>>>>>

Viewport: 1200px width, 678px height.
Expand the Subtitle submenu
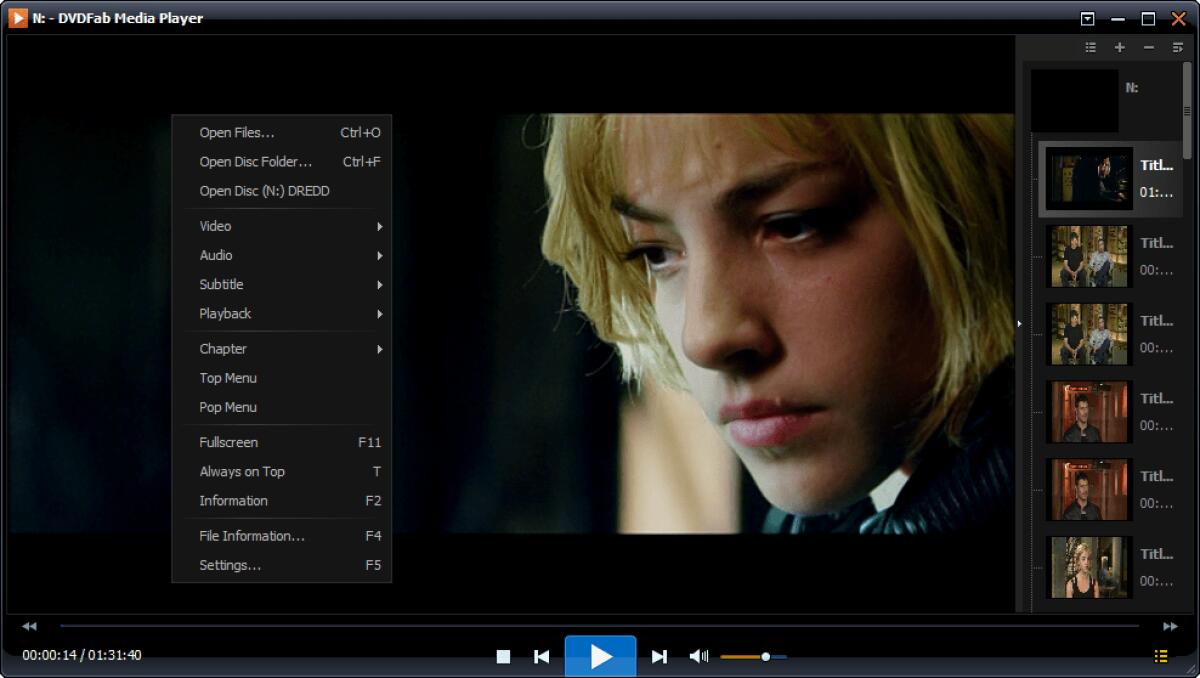(x=221, y=284)
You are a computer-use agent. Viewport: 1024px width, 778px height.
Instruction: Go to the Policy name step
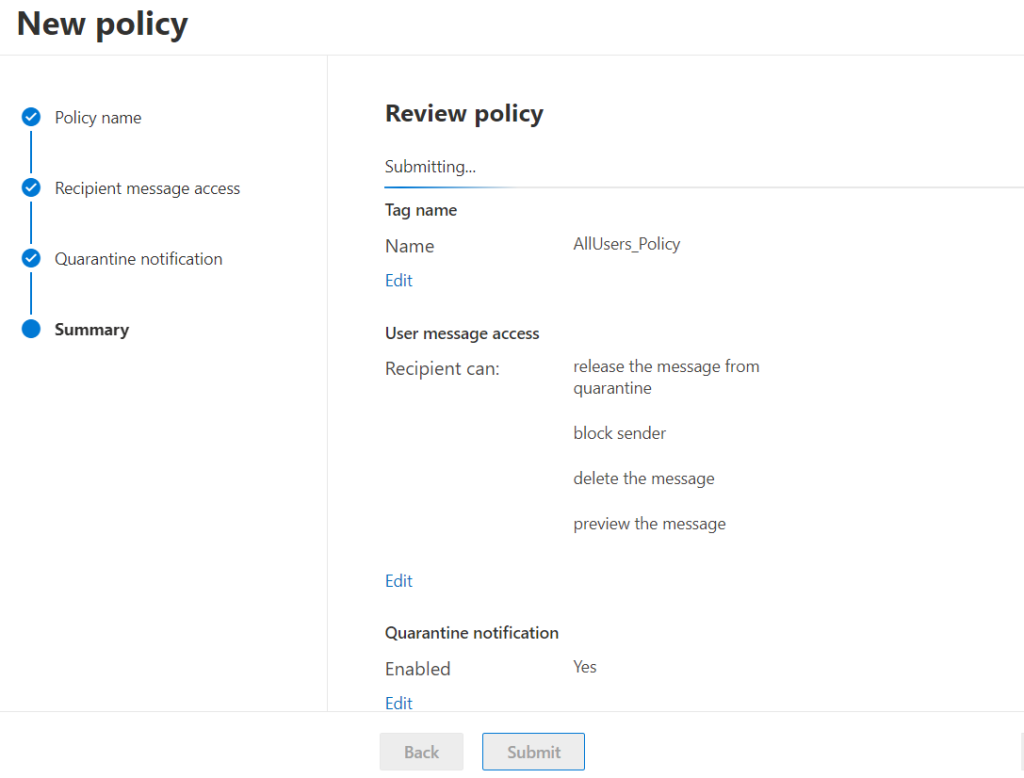tap(98, 117)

<<<<<

● Task instructions: All entries above, minus the pictures, should be repeated exactly.

● Result for this exercise:
Viewport: 1200px width, 678px height.
Expand the Subtitle submenu
(x=221, y=284)
You are a computer-use agent. Viewport: 1024px width, 778px height.
Instruction: Go to the Policy name step
tap(98, 117)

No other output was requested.